Stored dataset items
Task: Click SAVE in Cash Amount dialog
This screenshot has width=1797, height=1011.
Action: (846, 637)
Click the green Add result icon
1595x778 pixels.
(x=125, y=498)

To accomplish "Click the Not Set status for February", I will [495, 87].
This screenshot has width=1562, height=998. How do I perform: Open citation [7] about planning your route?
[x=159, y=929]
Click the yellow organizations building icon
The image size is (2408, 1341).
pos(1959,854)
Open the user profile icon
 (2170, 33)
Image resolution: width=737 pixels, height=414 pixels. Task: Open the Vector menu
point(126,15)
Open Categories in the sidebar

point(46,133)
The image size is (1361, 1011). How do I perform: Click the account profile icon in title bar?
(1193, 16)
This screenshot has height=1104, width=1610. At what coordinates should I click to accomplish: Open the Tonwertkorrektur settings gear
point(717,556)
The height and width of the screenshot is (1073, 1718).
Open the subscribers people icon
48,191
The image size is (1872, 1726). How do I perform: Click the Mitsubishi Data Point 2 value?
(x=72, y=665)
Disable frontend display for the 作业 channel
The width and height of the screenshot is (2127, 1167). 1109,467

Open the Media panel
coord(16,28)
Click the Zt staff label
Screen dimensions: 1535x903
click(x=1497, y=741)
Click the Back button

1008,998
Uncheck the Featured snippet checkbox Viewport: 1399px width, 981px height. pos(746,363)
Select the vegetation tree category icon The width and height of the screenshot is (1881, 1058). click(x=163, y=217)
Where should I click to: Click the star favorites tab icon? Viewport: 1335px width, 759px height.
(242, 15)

### TASK STATEMENT
Repeat the data above in full, word for word.

### THE COMPLETED TASK
Task: Click SAVE in Cash Amount dialog
This screenshot has width=1797, height=1011.
Action: (846, 637)
Click the green Add result icon
1595x778 pixels.
(x=125, y=498)

To accomplish "Click the Not Set status for February", I will [495, 87].
This screenshot has width=1562, height=998. How do I perform: Open citation [7] about planning your route?
[x=159, y=929]
Click the yellow organizations building icon
The image size is (2408, 1341).
pos(1959,854)
Open the user profile icon
 (2170, 33)
Image resolution: width=737 pixels, height=414 pixels. Task: Open the Vector menu
point(126,15)
Open Categories in the sidebar

point(46,133)
The image size is (1361, 1011). How do I perform: Click the account profile icon in title bar?
(1193, 16)
This screenshot has height=1104, width=1610. At what coordinates should I click to accomplish: Open the Tonwertkorrektur settings gear
point(717,556)
The height and width of the screenshot is (1073, 1718).
Open the subscribers people icon
48,191
The image size is (1872, 1726). How do I perform: Click the Mitsubishi Data Point 2 value?
(x=72, y=665)
Disable frontend display for the 作业 channel
The width and height of the screenshot is (2127, 1167). 1109,467

Open the Media panel
coord(16,28)
Click the Zt staff label
Screen dimensions: 1535x903
click(x=1497, y=741)
Click the Back button

1008,998
Uncheck the Featured snippet checkbox Viewport: 1399px width, 981px height. pos(746,363)
Select the vegetation tree category icon The width and height of the screenshot is (1881, 1058). click(x=163, y=217)
Where should I click to: Click the star favorites tab icon? Viewport: 1335px width, 759px height.
(242, 15)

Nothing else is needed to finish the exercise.